**TRY IT**. Look below for the line holding "Image resolution: width=637" and the line holding "Given: Click the history". Transcribe exactly those lines and all lines between them, nothing more.

(Collected data entries)
---
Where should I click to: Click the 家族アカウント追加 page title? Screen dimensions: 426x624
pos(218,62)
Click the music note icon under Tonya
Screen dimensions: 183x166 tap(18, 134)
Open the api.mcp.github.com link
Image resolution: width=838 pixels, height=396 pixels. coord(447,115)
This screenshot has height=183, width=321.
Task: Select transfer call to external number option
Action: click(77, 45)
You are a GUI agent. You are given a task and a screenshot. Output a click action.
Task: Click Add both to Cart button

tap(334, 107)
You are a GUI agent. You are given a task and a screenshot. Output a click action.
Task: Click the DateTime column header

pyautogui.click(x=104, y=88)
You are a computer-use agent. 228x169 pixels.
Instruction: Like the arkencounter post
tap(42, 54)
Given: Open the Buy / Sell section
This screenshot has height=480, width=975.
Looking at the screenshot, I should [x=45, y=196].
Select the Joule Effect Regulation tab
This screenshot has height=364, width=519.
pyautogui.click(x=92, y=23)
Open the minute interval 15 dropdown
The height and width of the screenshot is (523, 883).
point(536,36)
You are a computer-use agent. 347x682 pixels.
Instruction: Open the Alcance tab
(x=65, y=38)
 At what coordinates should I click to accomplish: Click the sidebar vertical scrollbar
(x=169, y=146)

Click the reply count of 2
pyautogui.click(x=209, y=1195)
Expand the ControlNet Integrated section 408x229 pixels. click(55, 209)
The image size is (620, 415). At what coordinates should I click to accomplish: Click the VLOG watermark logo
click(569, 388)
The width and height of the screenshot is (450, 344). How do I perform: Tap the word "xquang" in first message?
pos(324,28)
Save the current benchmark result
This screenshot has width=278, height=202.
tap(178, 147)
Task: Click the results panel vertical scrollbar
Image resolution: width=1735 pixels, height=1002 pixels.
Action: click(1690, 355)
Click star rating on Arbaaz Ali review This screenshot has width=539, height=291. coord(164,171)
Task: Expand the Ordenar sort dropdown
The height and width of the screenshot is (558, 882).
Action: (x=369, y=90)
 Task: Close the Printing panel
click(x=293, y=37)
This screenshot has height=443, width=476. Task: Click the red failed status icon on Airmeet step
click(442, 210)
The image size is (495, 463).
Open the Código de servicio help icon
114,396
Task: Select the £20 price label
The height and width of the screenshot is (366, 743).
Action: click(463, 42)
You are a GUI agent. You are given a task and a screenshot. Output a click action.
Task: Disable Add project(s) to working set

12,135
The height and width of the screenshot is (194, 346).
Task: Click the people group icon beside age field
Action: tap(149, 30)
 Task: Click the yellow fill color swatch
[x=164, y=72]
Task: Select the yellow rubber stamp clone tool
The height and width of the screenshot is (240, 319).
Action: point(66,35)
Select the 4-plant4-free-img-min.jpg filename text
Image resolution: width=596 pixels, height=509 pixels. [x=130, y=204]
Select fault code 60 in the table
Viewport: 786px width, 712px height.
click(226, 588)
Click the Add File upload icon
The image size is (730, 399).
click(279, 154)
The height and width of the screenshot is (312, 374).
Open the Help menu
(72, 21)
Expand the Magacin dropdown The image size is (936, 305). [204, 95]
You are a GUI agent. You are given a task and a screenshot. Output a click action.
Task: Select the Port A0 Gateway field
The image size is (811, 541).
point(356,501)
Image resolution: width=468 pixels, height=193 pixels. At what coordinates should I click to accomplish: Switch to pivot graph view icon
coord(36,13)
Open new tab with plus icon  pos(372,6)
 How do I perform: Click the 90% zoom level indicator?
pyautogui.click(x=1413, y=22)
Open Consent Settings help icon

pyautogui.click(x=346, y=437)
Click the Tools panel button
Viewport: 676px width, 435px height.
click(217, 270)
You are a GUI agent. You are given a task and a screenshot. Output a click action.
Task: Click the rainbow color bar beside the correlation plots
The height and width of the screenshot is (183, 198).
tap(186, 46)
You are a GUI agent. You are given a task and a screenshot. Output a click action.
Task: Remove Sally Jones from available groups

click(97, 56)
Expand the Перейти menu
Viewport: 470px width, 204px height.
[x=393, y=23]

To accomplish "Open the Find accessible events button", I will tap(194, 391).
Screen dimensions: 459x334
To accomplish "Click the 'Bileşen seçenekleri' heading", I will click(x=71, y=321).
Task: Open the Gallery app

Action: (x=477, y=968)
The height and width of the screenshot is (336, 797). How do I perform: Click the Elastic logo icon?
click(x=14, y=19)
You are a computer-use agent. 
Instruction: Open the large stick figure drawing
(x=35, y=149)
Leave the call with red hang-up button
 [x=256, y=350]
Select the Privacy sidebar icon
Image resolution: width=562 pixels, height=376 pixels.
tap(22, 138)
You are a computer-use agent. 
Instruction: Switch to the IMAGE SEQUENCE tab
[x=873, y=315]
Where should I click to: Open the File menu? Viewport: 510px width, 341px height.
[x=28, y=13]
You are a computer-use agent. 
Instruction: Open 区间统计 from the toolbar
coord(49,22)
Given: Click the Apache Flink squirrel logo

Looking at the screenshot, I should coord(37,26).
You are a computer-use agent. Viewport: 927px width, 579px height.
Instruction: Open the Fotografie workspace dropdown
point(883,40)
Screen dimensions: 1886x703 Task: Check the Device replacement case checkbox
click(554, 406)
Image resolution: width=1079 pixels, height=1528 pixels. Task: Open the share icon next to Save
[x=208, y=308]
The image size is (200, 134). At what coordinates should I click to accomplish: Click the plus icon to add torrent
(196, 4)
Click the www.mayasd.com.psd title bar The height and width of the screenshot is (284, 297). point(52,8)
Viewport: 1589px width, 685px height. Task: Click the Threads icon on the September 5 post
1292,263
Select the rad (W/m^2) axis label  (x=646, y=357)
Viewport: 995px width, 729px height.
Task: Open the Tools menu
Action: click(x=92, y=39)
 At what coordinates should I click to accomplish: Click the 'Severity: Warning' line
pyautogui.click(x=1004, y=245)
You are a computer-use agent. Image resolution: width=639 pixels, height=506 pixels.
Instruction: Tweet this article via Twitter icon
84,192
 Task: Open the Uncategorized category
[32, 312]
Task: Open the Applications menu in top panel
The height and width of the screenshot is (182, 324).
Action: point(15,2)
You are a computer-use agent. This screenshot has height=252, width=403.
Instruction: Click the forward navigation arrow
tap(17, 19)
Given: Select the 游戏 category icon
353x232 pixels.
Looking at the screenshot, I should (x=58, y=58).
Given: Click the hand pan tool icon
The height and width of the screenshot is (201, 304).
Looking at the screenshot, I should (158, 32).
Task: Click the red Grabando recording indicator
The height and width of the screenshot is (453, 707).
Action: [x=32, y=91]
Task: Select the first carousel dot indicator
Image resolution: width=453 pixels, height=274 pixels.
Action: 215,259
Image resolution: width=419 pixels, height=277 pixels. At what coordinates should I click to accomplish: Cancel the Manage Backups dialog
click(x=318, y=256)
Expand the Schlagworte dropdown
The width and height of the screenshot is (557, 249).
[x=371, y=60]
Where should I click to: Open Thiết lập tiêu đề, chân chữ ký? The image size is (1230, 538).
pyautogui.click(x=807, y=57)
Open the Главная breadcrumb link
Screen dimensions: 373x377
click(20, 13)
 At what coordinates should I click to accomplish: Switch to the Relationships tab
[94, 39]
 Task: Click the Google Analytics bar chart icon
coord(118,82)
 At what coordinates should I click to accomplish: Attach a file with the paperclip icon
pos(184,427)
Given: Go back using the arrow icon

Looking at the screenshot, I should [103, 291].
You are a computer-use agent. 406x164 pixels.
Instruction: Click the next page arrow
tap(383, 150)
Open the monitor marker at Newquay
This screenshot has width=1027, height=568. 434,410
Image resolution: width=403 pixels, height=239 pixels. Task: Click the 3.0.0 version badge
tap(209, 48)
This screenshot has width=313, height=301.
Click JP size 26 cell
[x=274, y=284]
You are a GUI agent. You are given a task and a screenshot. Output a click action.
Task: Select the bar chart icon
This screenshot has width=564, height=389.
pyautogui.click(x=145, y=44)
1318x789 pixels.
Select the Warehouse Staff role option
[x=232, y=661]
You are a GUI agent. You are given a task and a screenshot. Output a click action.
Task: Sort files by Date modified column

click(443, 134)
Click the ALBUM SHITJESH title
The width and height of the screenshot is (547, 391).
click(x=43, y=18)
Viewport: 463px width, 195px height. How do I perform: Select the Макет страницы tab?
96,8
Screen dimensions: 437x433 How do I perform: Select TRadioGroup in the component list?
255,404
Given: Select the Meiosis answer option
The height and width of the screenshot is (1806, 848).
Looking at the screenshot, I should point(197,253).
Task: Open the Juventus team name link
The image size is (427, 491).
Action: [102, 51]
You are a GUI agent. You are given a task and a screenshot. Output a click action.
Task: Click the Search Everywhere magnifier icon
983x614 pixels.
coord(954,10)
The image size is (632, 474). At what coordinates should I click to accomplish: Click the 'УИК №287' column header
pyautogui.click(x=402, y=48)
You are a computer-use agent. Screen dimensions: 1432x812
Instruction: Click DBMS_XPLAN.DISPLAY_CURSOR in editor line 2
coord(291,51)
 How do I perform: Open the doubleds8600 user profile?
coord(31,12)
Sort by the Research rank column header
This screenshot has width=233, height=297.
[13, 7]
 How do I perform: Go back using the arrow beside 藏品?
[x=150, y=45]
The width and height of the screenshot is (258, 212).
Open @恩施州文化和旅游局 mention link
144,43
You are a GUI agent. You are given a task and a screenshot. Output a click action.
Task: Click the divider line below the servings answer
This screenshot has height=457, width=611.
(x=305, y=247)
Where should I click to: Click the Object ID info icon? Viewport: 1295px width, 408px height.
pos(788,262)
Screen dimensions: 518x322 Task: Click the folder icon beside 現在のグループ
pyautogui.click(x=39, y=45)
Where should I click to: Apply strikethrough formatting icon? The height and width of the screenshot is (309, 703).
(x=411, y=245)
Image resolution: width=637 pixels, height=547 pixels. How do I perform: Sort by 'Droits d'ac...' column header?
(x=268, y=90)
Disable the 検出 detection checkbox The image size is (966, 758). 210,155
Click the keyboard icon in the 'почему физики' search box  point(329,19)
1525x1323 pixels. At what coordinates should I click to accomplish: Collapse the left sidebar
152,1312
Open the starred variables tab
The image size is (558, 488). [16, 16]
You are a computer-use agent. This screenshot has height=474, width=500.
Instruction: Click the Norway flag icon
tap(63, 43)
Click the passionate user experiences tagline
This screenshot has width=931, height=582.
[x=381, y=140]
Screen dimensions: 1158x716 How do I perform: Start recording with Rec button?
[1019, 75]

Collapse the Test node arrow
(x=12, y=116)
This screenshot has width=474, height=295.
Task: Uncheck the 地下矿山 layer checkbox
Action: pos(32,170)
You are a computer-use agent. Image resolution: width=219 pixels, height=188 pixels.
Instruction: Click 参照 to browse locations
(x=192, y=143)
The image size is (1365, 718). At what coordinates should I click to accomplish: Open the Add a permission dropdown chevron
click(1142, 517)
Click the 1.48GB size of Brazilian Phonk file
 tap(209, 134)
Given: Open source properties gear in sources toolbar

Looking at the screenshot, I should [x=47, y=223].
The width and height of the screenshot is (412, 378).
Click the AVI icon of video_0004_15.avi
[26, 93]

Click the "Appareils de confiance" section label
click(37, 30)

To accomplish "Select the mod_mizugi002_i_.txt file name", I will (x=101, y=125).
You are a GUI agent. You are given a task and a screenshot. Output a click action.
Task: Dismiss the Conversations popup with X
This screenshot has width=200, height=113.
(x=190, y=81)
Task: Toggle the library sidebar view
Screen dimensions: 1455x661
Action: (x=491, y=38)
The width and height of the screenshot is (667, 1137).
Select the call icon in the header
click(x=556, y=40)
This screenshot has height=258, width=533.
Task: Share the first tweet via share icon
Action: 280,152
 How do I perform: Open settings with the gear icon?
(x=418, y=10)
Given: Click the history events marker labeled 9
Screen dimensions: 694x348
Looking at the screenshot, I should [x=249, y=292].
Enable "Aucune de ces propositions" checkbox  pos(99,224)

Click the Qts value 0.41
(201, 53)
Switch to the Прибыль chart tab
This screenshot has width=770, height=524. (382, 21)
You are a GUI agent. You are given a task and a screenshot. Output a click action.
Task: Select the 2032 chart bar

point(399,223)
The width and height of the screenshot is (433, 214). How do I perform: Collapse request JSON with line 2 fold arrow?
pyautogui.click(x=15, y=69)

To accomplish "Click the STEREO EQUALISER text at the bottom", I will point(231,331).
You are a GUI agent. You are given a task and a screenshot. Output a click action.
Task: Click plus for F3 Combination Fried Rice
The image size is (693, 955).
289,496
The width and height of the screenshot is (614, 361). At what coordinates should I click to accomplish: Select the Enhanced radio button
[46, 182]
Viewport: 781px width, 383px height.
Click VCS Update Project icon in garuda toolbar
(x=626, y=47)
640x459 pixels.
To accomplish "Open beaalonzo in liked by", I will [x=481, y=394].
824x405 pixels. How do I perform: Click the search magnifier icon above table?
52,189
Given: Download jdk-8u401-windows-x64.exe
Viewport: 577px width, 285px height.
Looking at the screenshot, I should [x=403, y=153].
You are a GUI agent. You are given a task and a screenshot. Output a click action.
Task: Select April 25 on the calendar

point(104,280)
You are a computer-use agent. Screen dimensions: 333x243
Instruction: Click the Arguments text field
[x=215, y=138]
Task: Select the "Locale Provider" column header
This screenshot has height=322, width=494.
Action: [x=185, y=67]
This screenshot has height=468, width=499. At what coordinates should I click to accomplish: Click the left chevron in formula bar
---
**ANSWER TO THIS TASK**.
Image resolution: width=637 pixels, height=547 pixels. How do I perform: Sort by 'Droits d'ac...' column header?
(x=268, y=90)
Disable the 検出 detection checkbox The image size is (966, 758). 210,155
Click the keyboard icon in the 'почему физики' search box  point(329,19)
1525x1323 pixels. At what coordinates should I click to accomplish: Collapse the left sidebar
152,1312
Open the starred variables tab
The image size is (558, 488). [16, 16]
You are a computer-use agent. This screenshot has height=474, width=500.
Instruction: Click the Norway flag icon
tap(63, 43)
Click the passionate user experiences tagline
This screenshot has width=931, height=582.
[x=381, y=140]
Screen dimensions: 1158x716 How do I perform: Start recording with Rec button?
[1019, 75]

Collapse the Test node arrow
(x=12, y=116)
This screenshot has width=474, height=295.
Task: Uncheck the 地下矿山 layer checkbox
Action: pos(32,170)
You are a computer-use agent. Image resolution: width=219 pixels, height=188 pixels.
Instruction: Click 参照 to browse locations
(x=192, y=143)
The image size is (1365, 718). At what coordinates should I click to accomplish: Open the Add a permission dropdown chevron
click(1142, 517)
Click the 1.48GB size of Brazilian Phonk file
 tap(209, 134)
Given: Open source properties gear in sources toolbar

Looking at the screenshot, I should [x=47, y=223].
The width and height of the screenshot is (412, 378).
Click the AVI icon of video_0004_15.avi
[26, 93]

Click the "Appareils de confiance" section label
click(37, 30)

To accomplish "Select the mod_mizugi002_i_.txt file name", I will (x=101, y=125).
You are a GUI agent. You are given a task and a screenshot. Output a click action.
Task: Dismiss the Conversations popup with X
This screenshot has width=200, height=113.
(x=190, y=81)
Task: Toggle the library sidebar view
Screen dimensions: 1455x661
Action: (x=491, y=38)
The width and height of the screenshot is (667, 1137).
Select the call icon in the header
click(x=556, y=40)
This screenshot has height=258, width=533.
Task: Share the first tweet via share icon
Action: 280,152
 How do I perform: Open settings with the gear icon?
(x=418, y=10)
Given: Click the history events marker labeled 9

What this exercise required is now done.